With 722 million devices in use worldwide — a number that has doubled in the last three years — it’s safe to say wearable technology isn’t going anywhere. From fitness buffs to technology fiends, these wrist-mounted computers have become an integral part of the tech ecosystem, and getting a chunk of that market share is more valuable than ever before.
Now, Philips is looking to seriously shake up the wearable market with this accusation, which could have some significant impacts on the industry. That is, of course, if the investigation goes their way.
Philips Accusations to USITC
In December, Philips submitted a complaint that insisted Garmin, Fitbit, and two other Chinese-based companies had violated patents and misappropriated its intellectual property in the production of smartwatches. The USITC has confirmed that this complaint is what spurred the investigation, and the organization is remaining as impartial as possible before a verdict can be reached.
“The USITC has not yet made any decision on the merits of the case,” read a statement from the USITC.
Philips had also reportedly been in talks with Garmin and Fitbit about licensing agreements, but unfortunately, nothing came of them, which makes these accusations all the more intriguing.
“Philips expects third parties to respect Philips’ intellectual property in the same way as Philips respects the intellectual property rights of third parties,” said a Philips spokesperson to The Verge.
In its complaint Philips is asking that the USITC implement tariffs or an import ban on companies in violation of these regulations. So what intellectual property was stolen?
The Potentially Stolen Tech
The investigation focuses on four common smartwatch features, all of which are patented by Philips. Motion tracking, which is how smartwatches track your movements, alarm reporting, which is how smartwatches can alert loved ones and emergency services to an accident or ailment, activity monitoring, which is how smartwatches track specific exercises, and actigraphy, which is how smartwatches graph your stats throughout the day/week/month/year.
As you can see, these features are integral to the functionality of any smartwatch, which is why Philips is so adamant about getting this investigation off the ground. However, Fitbit isn’t as concerned that these accusations are based in reality.
“We believe these claims are without merit and a result of Philips’s failure to succeed in the wearables market,” said a Fitbit spokesperson to Reuters.
What Next for Philips?
While these accusations may or may not be true, Philips’ endgame has to be a lot more complicated than just attacking their competition, because they’re struggling mightily in the wearable business. Fitbit and Garmin are decidedly more established in the industry, with their devices outselling the Philips Health Watch by a comparably staggering amount. If Philips wins this case, tariffs and import bans aren’t going to change that, nor will the the inkling of bad press the victory would illicit.

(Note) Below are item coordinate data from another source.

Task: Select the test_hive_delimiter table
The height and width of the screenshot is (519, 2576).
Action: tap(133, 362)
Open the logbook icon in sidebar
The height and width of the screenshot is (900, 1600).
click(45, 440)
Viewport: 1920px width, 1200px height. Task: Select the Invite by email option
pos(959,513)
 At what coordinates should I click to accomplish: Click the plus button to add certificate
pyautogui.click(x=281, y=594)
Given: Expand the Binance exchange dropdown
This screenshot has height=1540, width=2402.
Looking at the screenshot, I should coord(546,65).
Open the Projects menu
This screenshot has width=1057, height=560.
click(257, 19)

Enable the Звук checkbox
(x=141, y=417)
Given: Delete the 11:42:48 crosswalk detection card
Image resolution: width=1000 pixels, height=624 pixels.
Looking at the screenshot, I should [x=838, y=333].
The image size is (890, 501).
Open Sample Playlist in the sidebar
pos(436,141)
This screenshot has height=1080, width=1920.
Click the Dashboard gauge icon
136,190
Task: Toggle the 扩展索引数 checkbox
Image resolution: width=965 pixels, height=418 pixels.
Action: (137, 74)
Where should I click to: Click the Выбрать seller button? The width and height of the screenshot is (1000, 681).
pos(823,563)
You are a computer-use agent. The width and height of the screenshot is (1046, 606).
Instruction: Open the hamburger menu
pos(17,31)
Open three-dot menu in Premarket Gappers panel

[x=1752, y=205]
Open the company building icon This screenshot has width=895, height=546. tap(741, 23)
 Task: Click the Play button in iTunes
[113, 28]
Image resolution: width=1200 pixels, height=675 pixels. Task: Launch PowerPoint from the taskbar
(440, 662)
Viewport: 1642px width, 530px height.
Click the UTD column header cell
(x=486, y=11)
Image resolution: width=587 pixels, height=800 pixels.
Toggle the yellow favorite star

To make matters even worse for Philips, the idea of losing this case is unimaginable. Fitbit and Garmin would be even more emboldened to dominate the wearable market, and the only notable press about Philips would be in regards to losing an IP investigation. In earnest, this seems like a bit of a lose-lose for Philips, but hey, sometimes it’s about principle rather than getting your poorly-reviewed smartwatch back in the spotlight.